Troisième secteur productif en termes de création de richesse, l'industrie, malgré les contraintes liées à l'étroitesse du marché local et aux frais d'approche des intrants, poursuit sa diversification, intégrant notamment depuis une dizaine d'années de nouvelles activités, le traitement des déchets ou encore la construction navale. Portant sur 135 entreprises industrielles, l'Association Martiniquaise pour la Promotion de l'Industrie (AMPI) estime le chiffre d'affaires du secteur à 1,3 milliards d'euros en 2008 pour un total de 4 200 salariés. L'industrie agroalimentaire est le premier employeur du secteur avec près d'un tiers des salariés, suivi du secteur de l'énergie regroupant 2 grosses unités de production que sont EDF et la SARA. L'année 2008 a été marquée par un certain attentisme de la part des dirigeants d'entreprises.
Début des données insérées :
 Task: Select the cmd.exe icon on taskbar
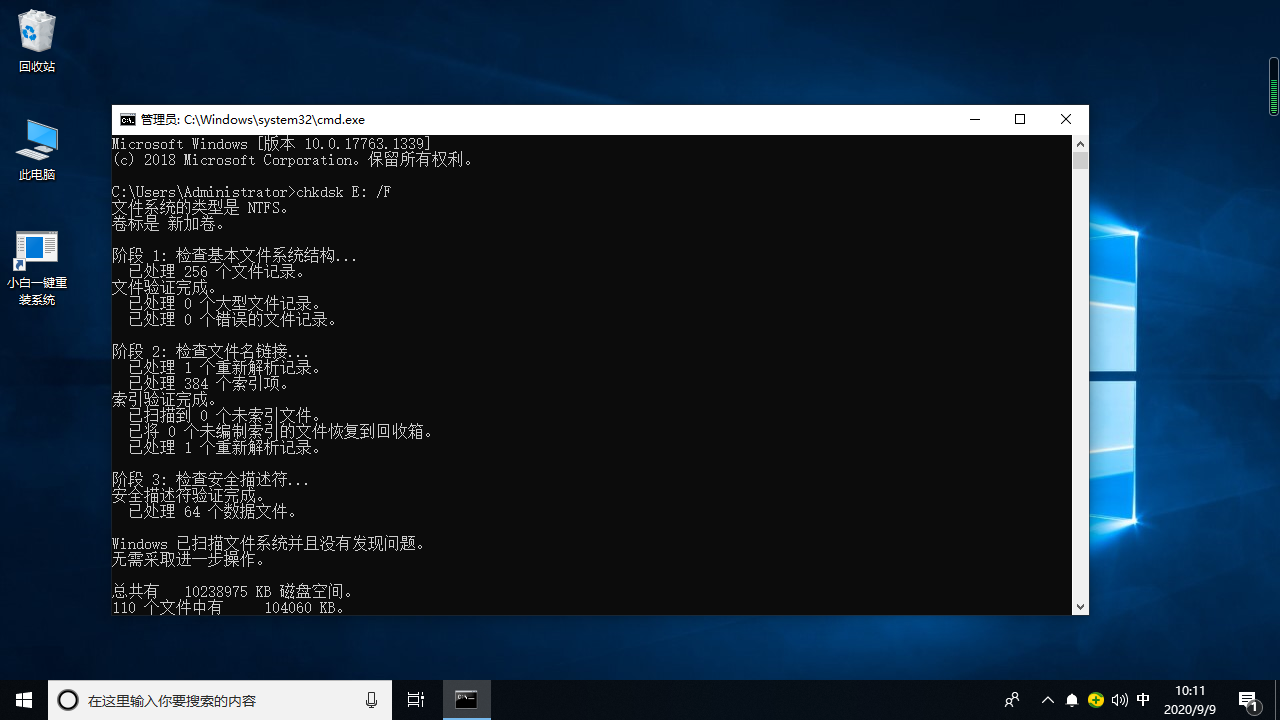466,700
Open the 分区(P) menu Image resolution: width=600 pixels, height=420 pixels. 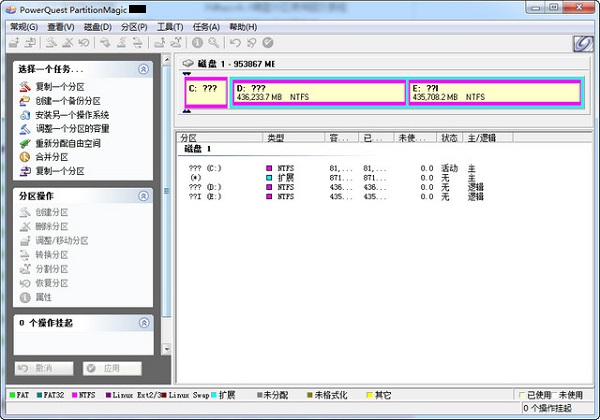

En effet, les dispositions de la LODEOM, dont le projet de loi a été adopté le 13 mai 2009, ont suscité chez ces derniers des interrogations quant au devenir des dispositifs en faveur des entreprises : défiscalisation, régime de la TVA NPR et aide au fret.

 

Le tourisme

En 2008, la destination a dû faire face aux effets des chocs exogènes intervenus en 2007 : épidémie de dengue, ouragan Dean, tremblement de terre. Selon les tours opérateurs, ces évènements ont conduit à une baisse des réservations de l'ordre de 15 % pour la haute saison touristique. En dépit de ces évènements, le nombre de touristes reçus à la Martinique demeure stable et s'affiche à 608 652. Les touristes de séjour composent l'essentiel de la fréquentation touristique de l'île (85,7 %) en 2008, en diminution de 2,6 % sur un an. Parallèlement, après un recul marqué en 2007, le secteur de la croisière se redresse et suit une progression annuelle de 21,5 % selon les chiffres du Comité Martiniquais du Tourisme. En 2008, 381 établissements et 12154 lits composaient l'offre d'hébergement soit respectivement -54,4 % et -30,2 % par rapport à 2007.